_Records for this exercise_:
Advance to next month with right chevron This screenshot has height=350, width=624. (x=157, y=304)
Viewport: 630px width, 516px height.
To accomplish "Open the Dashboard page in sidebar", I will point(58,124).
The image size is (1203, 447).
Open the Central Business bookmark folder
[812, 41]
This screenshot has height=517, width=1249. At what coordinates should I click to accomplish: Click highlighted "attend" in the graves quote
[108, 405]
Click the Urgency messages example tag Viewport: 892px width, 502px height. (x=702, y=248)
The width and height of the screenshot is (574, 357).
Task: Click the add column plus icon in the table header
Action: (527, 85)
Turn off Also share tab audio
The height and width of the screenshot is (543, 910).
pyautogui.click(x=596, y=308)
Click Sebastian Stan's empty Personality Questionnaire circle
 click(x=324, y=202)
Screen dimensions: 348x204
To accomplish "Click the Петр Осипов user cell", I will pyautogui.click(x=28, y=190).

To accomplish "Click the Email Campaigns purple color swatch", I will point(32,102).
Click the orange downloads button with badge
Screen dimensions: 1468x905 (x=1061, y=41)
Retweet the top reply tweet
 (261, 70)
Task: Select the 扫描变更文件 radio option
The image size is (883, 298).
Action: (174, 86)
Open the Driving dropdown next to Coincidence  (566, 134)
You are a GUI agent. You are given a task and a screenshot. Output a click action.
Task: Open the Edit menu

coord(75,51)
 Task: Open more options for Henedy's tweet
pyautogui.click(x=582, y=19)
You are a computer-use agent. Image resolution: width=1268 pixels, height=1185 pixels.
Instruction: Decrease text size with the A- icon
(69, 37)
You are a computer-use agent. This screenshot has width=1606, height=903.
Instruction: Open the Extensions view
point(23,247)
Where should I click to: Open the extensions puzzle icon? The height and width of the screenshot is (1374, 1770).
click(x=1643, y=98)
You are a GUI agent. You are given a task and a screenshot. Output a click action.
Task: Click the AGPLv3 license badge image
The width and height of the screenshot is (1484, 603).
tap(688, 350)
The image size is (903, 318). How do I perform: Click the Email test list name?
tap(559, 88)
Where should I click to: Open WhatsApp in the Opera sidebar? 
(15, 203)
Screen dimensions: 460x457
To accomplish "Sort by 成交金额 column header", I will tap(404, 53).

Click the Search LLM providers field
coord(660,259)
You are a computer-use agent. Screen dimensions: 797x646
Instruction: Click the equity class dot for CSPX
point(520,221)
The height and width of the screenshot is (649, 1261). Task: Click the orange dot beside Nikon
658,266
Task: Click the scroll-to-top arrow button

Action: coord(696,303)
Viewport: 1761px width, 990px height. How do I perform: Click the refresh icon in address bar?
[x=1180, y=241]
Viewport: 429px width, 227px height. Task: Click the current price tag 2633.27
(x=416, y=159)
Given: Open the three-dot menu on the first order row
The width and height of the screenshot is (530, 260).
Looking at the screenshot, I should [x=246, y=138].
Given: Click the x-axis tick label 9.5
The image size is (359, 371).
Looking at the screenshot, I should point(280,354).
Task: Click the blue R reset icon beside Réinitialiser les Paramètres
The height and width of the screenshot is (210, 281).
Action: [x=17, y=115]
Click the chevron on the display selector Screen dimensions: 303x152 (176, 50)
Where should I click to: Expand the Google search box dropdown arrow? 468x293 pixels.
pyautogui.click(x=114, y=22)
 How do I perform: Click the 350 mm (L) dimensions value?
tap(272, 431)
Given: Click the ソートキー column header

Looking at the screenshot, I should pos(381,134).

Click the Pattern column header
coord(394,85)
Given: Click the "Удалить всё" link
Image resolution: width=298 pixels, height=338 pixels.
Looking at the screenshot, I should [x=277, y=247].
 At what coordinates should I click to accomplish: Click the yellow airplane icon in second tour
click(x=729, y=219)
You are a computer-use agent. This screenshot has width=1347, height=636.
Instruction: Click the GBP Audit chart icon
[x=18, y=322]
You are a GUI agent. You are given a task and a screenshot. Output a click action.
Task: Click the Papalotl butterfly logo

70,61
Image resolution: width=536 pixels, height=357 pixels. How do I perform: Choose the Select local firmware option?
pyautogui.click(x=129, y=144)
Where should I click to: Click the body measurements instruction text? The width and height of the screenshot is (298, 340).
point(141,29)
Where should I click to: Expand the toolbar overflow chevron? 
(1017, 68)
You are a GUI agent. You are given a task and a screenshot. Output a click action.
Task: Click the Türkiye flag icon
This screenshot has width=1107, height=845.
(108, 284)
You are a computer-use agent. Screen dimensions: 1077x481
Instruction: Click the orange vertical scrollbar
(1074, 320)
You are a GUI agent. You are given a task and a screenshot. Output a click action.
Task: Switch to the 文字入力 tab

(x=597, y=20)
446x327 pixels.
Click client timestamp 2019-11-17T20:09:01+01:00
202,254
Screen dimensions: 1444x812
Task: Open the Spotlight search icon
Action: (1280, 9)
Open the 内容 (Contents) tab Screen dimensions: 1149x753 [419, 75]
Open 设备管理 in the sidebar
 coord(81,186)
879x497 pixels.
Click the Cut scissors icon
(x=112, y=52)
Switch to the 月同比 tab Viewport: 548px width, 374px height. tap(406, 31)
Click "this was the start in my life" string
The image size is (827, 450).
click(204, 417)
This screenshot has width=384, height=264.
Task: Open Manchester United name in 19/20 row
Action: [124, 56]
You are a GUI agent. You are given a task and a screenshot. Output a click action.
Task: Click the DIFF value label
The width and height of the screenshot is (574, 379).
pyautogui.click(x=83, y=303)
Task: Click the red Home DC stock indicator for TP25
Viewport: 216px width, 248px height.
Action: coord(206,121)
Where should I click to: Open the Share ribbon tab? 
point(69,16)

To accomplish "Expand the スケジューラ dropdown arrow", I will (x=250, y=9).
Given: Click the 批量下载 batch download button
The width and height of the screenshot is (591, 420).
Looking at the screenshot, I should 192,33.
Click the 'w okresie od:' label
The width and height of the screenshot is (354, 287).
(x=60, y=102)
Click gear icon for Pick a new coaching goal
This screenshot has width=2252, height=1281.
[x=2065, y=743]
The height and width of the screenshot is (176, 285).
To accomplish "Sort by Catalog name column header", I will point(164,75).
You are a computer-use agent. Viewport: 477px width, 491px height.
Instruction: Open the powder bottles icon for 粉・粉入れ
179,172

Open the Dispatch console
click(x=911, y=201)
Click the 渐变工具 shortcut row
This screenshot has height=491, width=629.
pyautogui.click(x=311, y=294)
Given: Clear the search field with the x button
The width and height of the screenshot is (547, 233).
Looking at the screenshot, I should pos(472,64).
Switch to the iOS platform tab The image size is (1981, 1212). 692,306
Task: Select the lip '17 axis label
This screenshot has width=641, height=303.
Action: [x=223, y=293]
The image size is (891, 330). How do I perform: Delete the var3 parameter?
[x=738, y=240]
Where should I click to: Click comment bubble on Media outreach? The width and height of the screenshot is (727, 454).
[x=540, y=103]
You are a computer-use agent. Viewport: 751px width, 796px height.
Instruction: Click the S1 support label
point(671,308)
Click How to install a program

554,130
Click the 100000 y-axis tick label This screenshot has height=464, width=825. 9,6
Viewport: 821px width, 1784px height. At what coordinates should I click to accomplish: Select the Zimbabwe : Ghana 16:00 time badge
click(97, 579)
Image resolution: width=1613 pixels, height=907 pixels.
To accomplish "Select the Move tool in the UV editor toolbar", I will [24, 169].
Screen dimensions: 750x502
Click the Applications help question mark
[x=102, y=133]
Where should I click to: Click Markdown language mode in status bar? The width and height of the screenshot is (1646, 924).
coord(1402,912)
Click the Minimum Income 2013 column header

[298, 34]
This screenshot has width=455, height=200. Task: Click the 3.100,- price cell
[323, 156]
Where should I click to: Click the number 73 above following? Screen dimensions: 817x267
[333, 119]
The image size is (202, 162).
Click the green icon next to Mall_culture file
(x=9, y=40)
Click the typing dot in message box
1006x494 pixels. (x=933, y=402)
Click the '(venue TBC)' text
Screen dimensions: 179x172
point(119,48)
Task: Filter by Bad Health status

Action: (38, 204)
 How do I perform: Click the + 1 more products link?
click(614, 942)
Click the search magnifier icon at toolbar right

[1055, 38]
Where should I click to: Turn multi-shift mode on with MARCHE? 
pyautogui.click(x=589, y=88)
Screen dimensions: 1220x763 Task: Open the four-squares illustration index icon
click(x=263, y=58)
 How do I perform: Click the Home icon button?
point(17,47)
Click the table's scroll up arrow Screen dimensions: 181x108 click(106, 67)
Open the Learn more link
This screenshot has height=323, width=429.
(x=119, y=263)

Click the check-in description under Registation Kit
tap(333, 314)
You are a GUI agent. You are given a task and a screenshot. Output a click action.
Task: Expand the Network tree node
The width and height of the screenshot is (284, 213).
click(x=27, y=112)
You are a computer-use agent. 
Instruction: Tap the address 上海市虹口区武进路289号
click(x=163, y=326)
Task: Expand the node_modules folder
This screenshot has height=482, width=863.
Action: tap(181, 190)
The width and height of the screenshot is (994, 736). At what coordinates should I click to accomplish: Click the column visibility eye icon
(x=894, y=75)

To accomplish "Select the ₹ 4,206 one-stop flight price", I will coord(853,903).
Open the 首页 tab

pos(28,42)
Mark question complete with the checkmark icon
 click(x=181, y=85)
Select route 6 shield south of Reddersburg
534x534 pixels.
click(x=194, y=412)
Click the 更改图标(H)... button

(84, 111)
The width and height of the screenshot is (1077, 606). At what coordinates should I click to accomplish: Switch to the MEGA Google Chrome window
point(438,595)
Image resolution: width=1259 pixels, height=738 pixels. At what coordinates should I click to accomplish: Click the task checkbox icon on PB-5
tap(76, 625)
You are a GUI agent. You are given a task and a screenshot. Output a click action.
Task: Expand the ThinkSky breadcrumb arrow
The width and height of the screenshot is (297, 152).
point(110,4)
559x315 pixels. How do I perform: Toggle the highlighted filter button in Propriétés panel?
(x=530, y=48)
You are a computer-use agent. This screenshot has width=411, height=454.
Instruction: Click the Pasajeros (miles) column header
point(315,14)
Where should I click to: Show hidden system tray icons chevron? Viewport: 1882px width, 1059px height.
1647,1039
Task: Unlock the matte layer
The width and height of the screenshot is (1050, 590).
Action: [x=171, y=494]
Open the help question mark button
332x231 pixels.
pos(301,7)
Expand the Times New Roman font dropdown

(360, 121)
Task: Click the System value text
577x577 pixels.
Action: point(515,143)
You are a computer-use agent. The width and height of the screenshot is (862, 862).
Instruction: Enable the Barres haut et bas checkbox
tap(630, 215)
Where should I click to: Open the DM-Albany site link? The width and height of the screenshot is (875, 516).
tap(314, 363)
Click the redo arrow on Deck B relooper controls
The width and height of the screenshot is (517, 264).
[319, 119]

_Aim of the task_:
Can you copy out the records from the line with "Task: Click the System value text" to the line with "tap(630, 215)", word for word?

_Output for this exercise_:
Task: Click the System value text
577x577 pixels.
Action: point(515,143)
You are a computer-use agent. The width and height of the screenshot is (862, 862).
Instruction: Enable the Barres haut et bas checkbox
tap(630, 215)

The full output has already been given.